* _EXERCISE INPUTS_
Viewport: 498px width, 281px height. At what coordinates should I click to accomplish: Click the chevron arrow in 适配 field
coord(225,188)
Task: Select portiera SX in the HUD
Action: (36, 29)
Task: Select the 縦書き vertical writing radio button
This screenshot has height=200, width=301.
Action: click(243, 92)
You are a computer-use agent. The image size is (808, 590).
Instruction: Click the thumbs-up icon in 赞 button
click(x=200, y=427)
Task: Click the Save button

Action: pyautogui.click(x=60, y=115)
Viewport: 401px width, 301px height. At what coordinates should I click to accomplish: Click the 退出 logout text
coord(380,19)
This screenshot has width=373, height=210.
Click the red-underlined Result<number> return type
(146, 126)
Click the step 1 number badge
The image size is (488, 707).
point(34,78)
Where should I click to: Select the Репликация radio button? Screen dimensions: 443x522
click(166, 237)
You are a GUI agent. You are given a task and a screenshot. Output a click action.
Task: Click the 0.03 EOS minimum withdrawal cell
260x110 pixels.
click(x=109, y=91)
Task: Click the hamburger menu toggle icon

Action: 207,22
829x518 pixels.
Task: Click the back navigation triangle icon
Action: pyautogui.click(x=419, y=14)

* _ACTIVITY_
The reply should consist of all the records, repeated exactly.

* _SOLUTION FOR THIS TASK_
Viewport: 498px width, 281px height. At what coordinates should I click to accomplish: Click the chevron arrow in 适配 field
coord(225,188)
Task: Select portiera SX in the HUD
Action: (36, 29)
Task: Select the 縦書き vertical writing radio button
This screenshot has height=200, width=301.
Action: click(243, 92)
You are a computer-use agent. The image size is (808, 590).
Instruction: Click the thumbs-up icon in 赞 button
click(x=200, y=427)
Task: Click the Save button

Action: pyautogui.click(x=60, y=115)
Viewport: 401px width, 301px height. At what coordinates should I click to accomplish: Click the 退出 logout text
coord(380,19)
This screenshot has width=373, height=210.
Click the red-underlined Result<number> return type
(146, 126)
Click the step 1 number badge
The image size is (488, 707).
point(34,78)
Where should I click to: Select the Репликация radio button? Screen dimensions: 443x522
click(166, 237)
You are a GUI agent. You are given a task and a screenshot. Output a click action.
Task: Click the 0.03 EOS minimum withdrawal cell
260x110 pixels.
click(x=109, y=91)
Task: Click the hamburger menu toggle icon

Action: 207,22
829x518 pixels.
Task: Click the back navigation triangle icon
Action: pyautogui.click(x=419, y=14)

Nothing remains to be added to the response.